- **O QUE FAZER**
Reescreva o trecho citado de "Bolsonaro, claro, é" a "1,35% do manauara.", colocando "político" no lugar de "governador".

- **TRECHO CITADO**
⟨

Vitorioso, Doria prega união no PSDB e com aliados contra Lula e Bolsonaro

Bolsonaro, claro, é um dos alvos preferenciais de Dória no discurso

Vitorioso nas prévias presidenciais do PSDB, o governador João Doria (SP) faz um discurso em que prega a união de seu partido e de outras siglas em torno de um projeto liberal para enfrentar Luiz Inácio Lula da Silva (PT) e Jair Bolsonaro (sem partido, rumo ao PL).

A Folha teve acesso ao texto que Doria fará neste sábado (27), após derrotar o governador Eduardo Leite (RS) e o ex-prefeito de Manaus Arthur Virgílio, na disputa interna que quase desandou devido a problemas técnicos no domingo passado (21). O paulista teve 53,99% dos 30 mil votos na prévia, ante 44,66% do gaúcho e 1,35% do manauara.

Na fala, Doria acena a seus rivais, particularmente Leite, com quem travou uma amarga disputa ao longo das prévias –Virgílio, que nunca teve chances, trabalhou em dobradinha com o paulista, embora tenha reservado críticas ao que chama de falta de traquejo político do colega.

⟩

- **DADOS DISPONÍVEIS**
⟨

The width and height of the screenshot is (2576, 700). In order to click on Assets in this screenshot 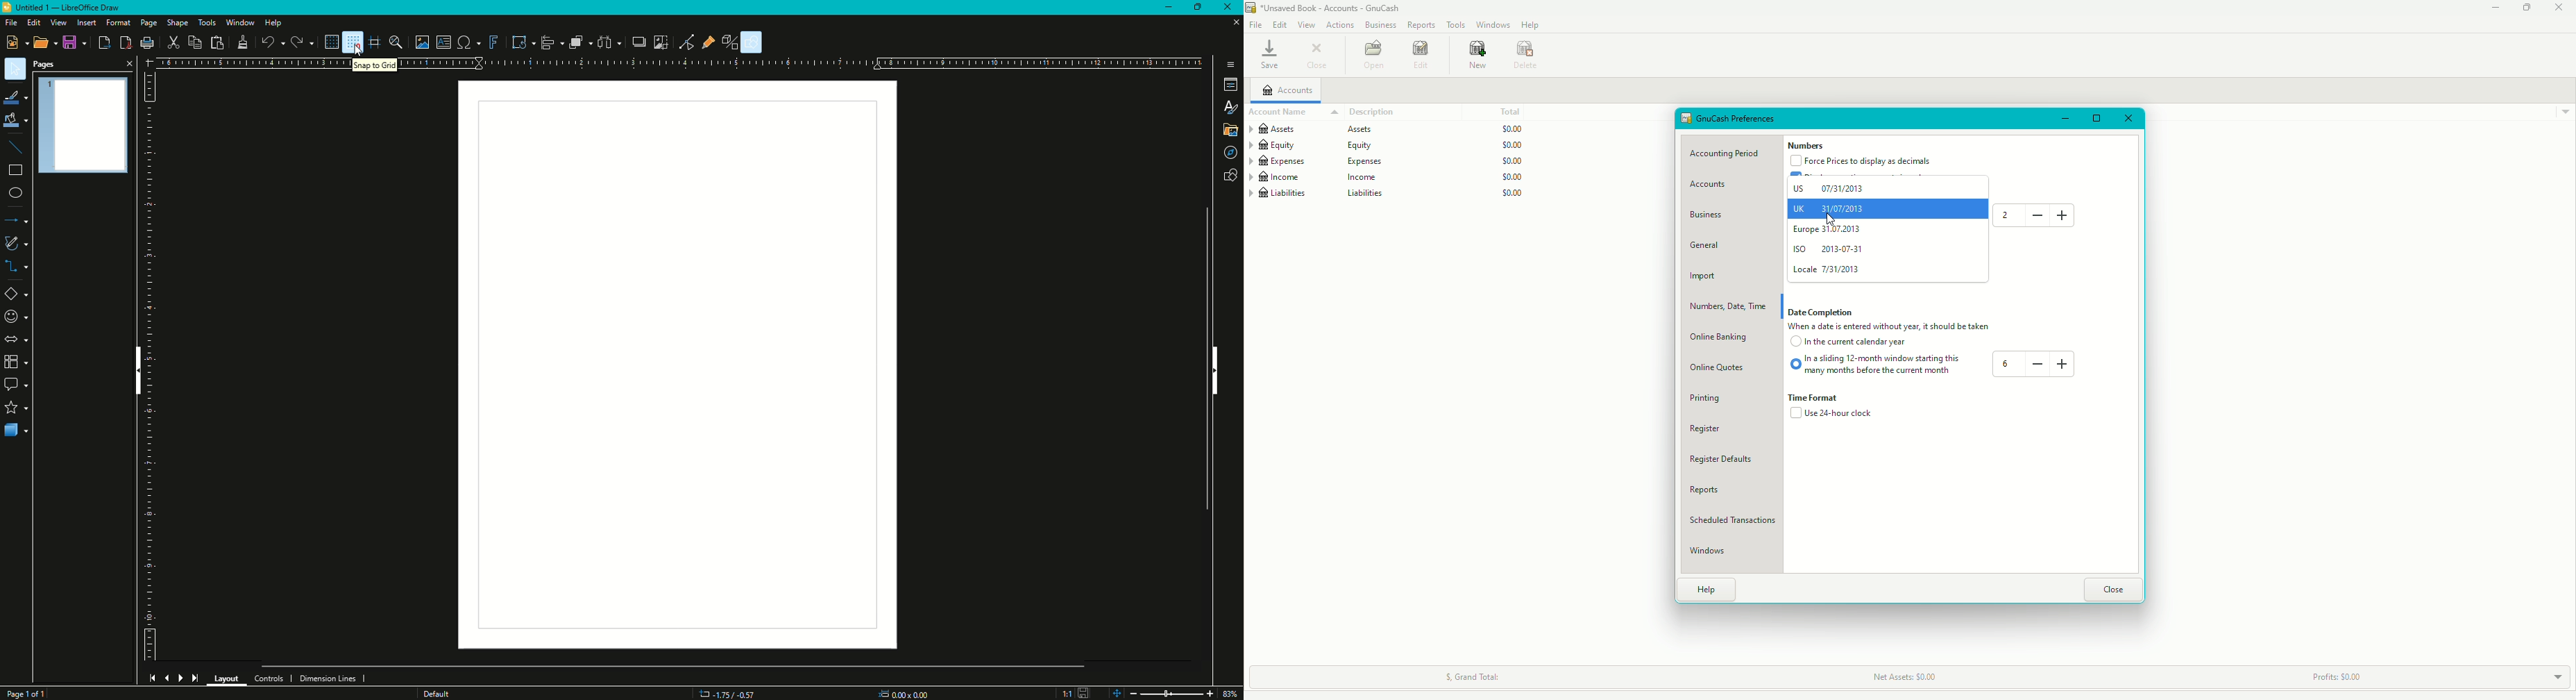, I will do `click(1389, 129)`.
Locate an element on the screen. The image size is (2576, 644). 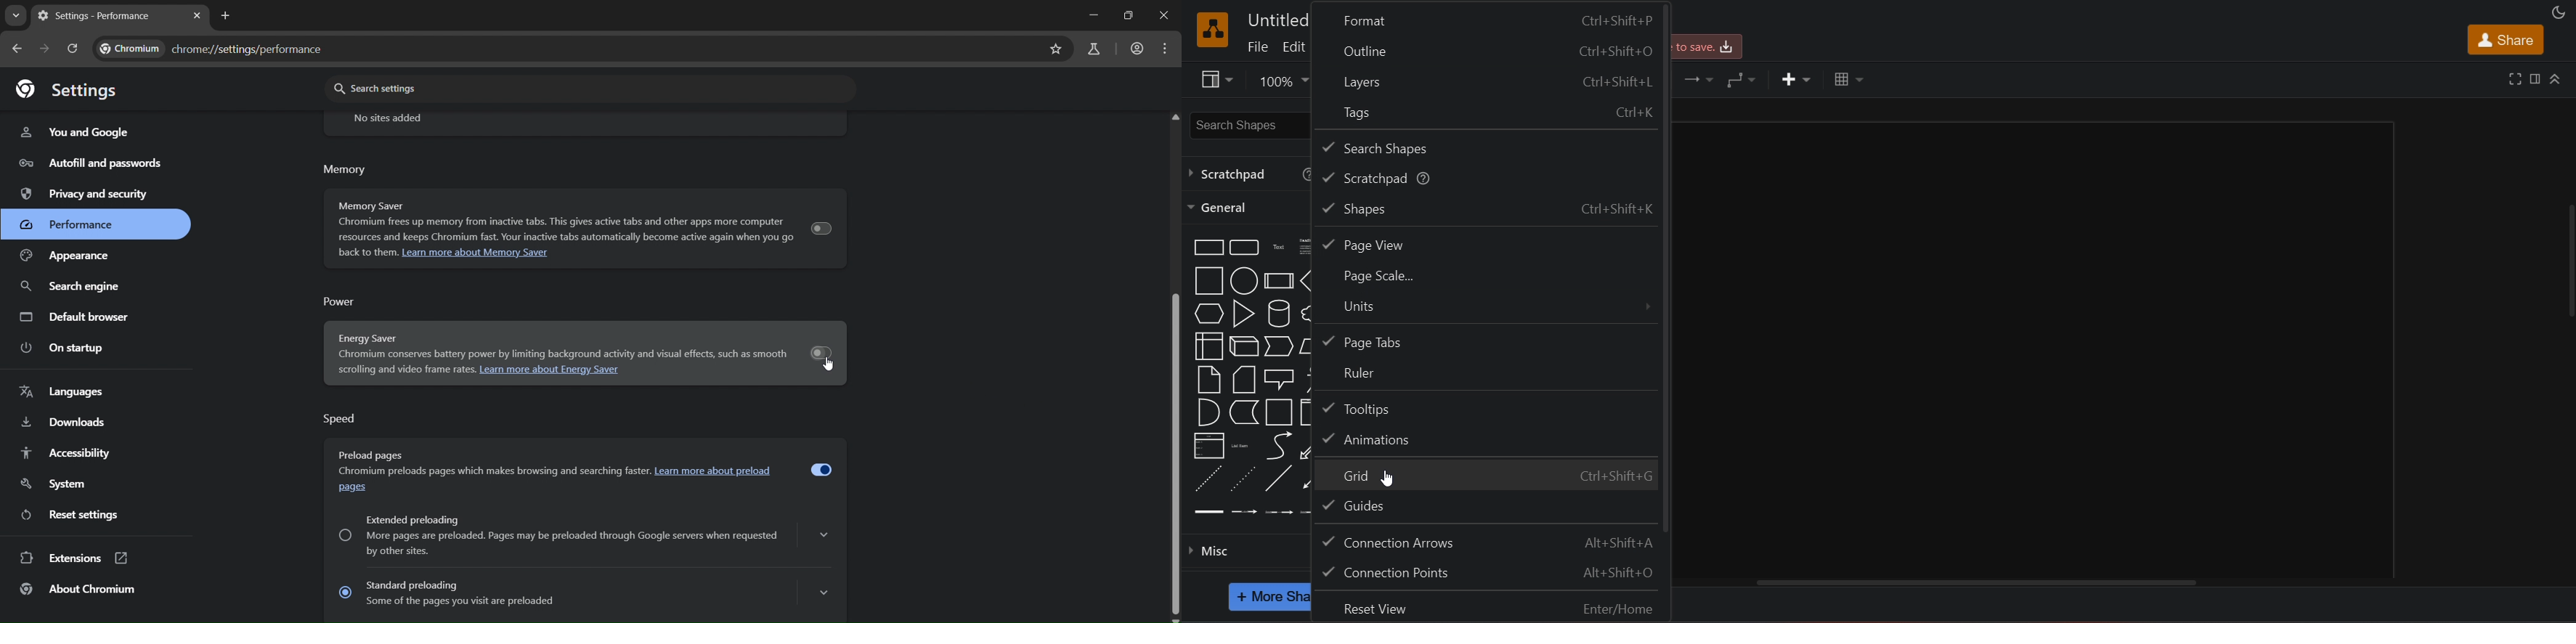
search tabs is located at coordinates (15, 17).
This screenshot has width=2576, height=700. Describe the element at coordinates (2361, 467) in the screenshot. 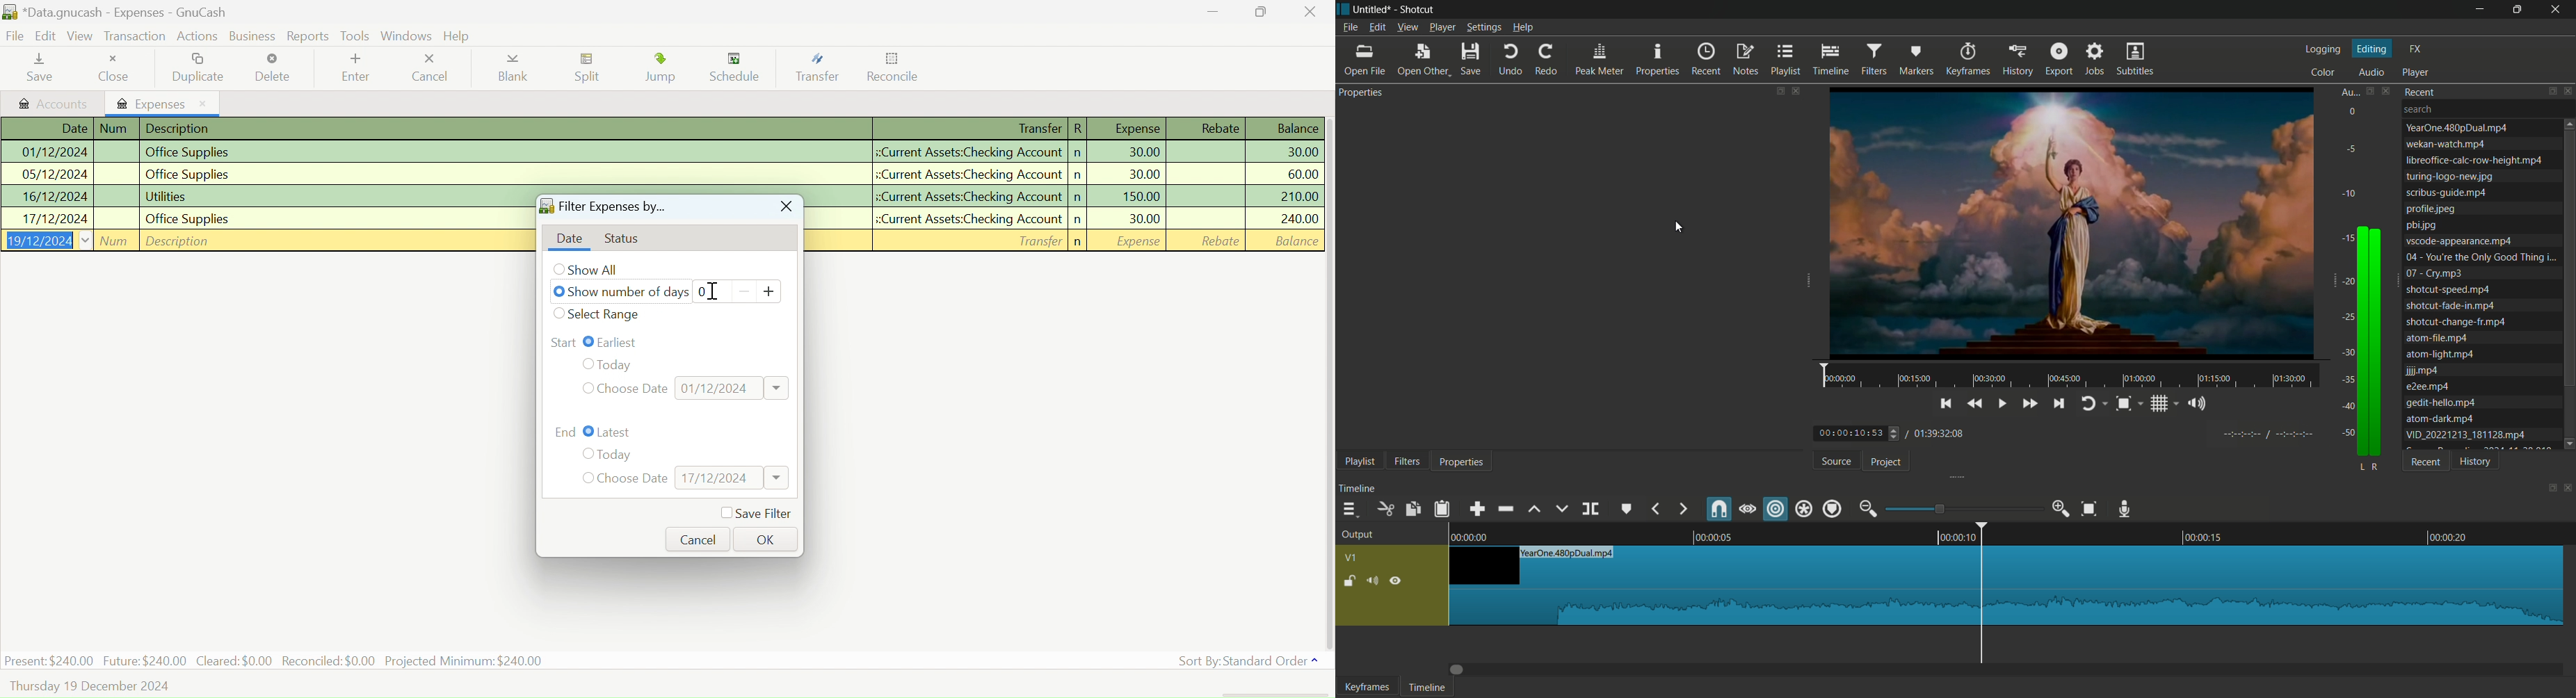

⟩

- **RESOLUÇÃO**
Bolsonaro, claro, é um dos alvos preferenciais de Dória no discurso

Vitorioso nas prévias presidenciais do PSDB, o político João Doria (SP) faz um discurso em que prega a união de seu partido e de outras siglas em torno de um projeto liberal para enfrentar Luiz Inácio Lula da Silva (PT) e Jair Bolsonaro (sem partido, rumo ao PL).

A Folha teve acesso ao texto que Doria fará neste sábado (27), após derrotar o político Eduardo Leite (RS) e o ex-prefeito de Manaus Arthur Virgílio, na disputa interna que quase desandou devido a problemas técnicos no domingo passado (21). O paulista teve 53,99% dos 30 mil votos na prévia, ante 44,66% do gaúcho e 1,35% do manauara.